IRDC.IR: With Shah's escape on 16 January 1979, the crisis increased to the top. Shah and his associates knew that there was no coming back. And US totally knew that Pahlavi regime was done. But the military situation was interesting. The dependent military with no authority, always taking orders from foreign advisors, was feeling a huge vacancy.
Cyrus Vance (US foreign minister during Carter's presidency) notes in his diaries about Iran's military after Shah's escape: "Shah left Iran on January 16th, not to US, but to Egypt. Apparently wanted to be as close as close as possible to Iran, so he could return right after the military restored order.
This decision reduced Bakhtiar's chances to convince moderate adversaries that he wasn't taking orders from Shah and he could act independently.

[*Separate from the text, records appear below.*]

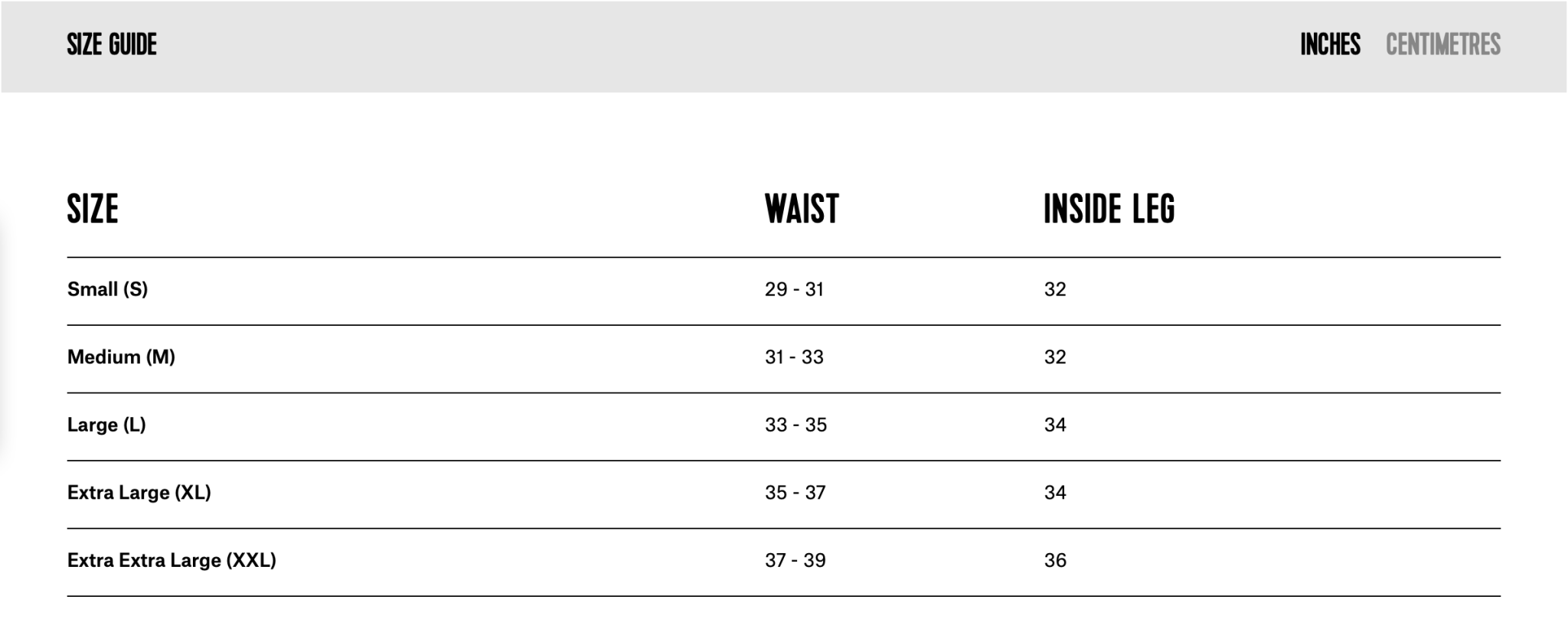Click the Medium row inside leg value
Screen dimensions: 1568x619
click(1055, 357)
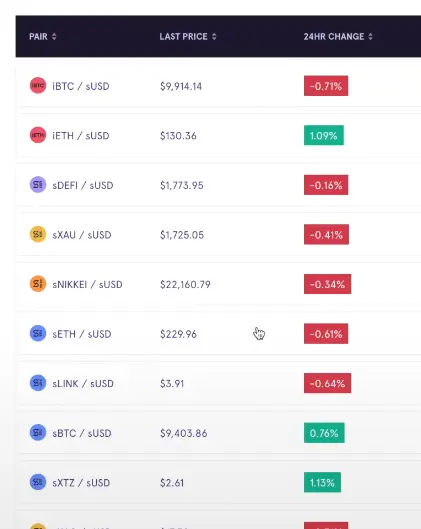
Task: Select the blue sLINK token icon
Action: pyautogui.click(x=38, y=383)
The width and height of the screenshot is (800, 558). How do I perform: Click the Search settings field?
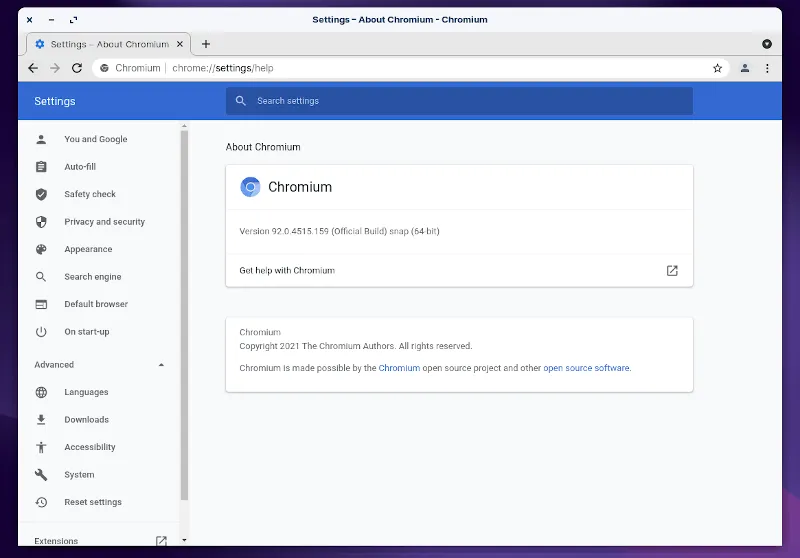459,101
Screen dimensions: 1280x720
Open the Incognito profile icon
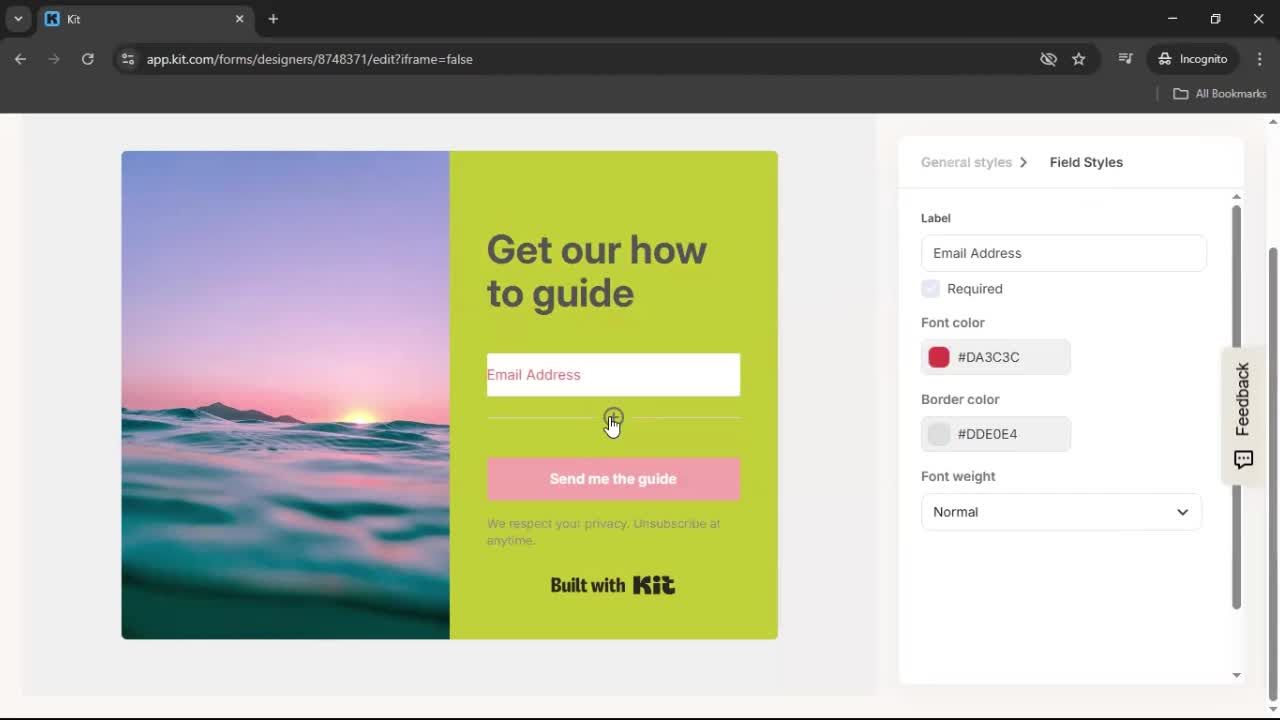click(1192, 59)
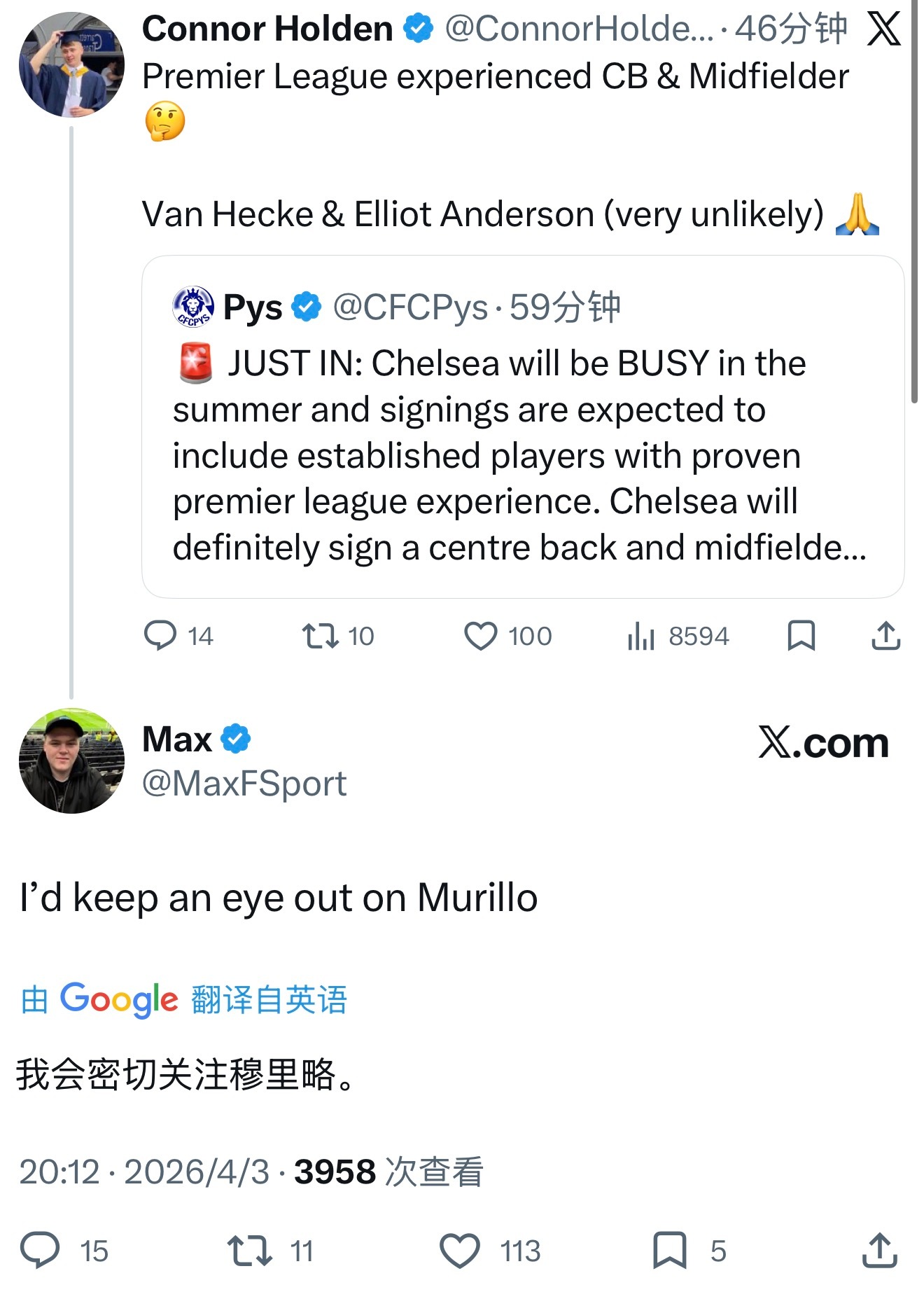Screen dimensions: 924x1299
Task: Open @CFCPys profile from quote
Action: pyautogui.click(x=410, y=307)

I tried to take Sullivan's advise, and make an agreement between [Imam] Khomeini and the military. Back then [Imam] Khomeini's deputies were in touch with militaries in Tehran.
The president agreed to my idea. On January 16th we contacted one of [Imam] Khomeini's associates through an unofficial channel.

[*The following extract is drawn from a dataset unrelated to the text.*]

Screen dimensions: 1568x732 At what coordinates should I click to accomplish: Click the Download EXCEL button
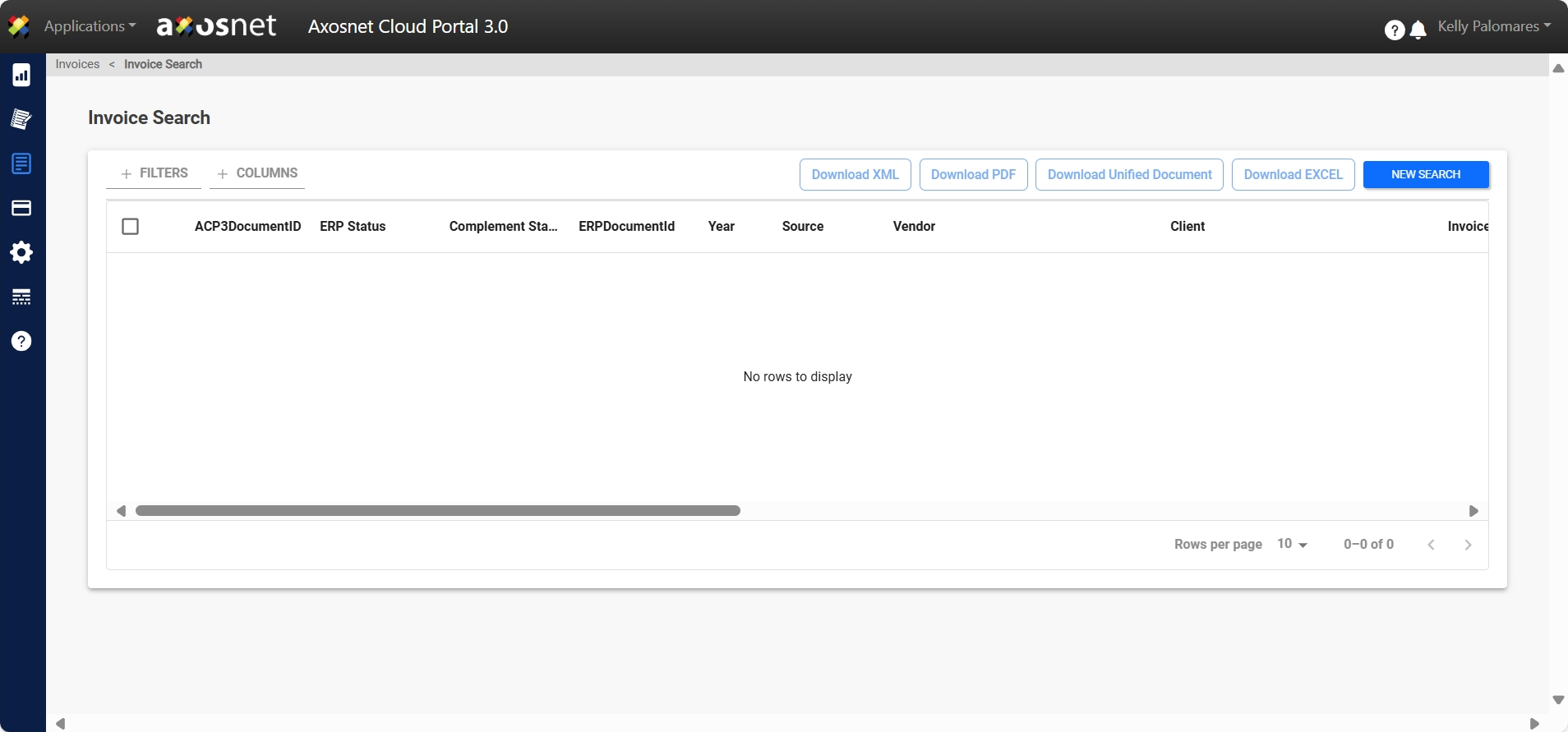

Warren Zimmerman, our political chief in Paris embassy met Ibrahim Yazdi, a secular politician with close relations with Islamic clergy, [Imam] Khomeini's deputy in negotiations with the West and also a US citizen. As we had ordered, Zimmerman insisted that [Imam] Khomeini's sudden return could cause conflict with military. The deduction of what Yazdi said, was that [Imam] Khomeini wanted to avoid struggle with the military. He implied that although [Imam] Khomeini will confront the military for its endeavors to save the dynasty, but he wouldn't oppose its measures to protect its own integrity.
In the meanwhile, Sullivan's reports showed that the military supreme commander had lost spirit, he had no applied realistic plan and he couldn't protect the integrity of the military for more than several weeks if he had raised to power.
Huyser had no problem persuading Generals to support Bakhtiar and the legal process. He cautiously was optimistic about the commanding abilities of Generals, but he couldn't deny their exhaust. After all, the military was a "Paper Tiger" according to Sullivan's explicit evaluations.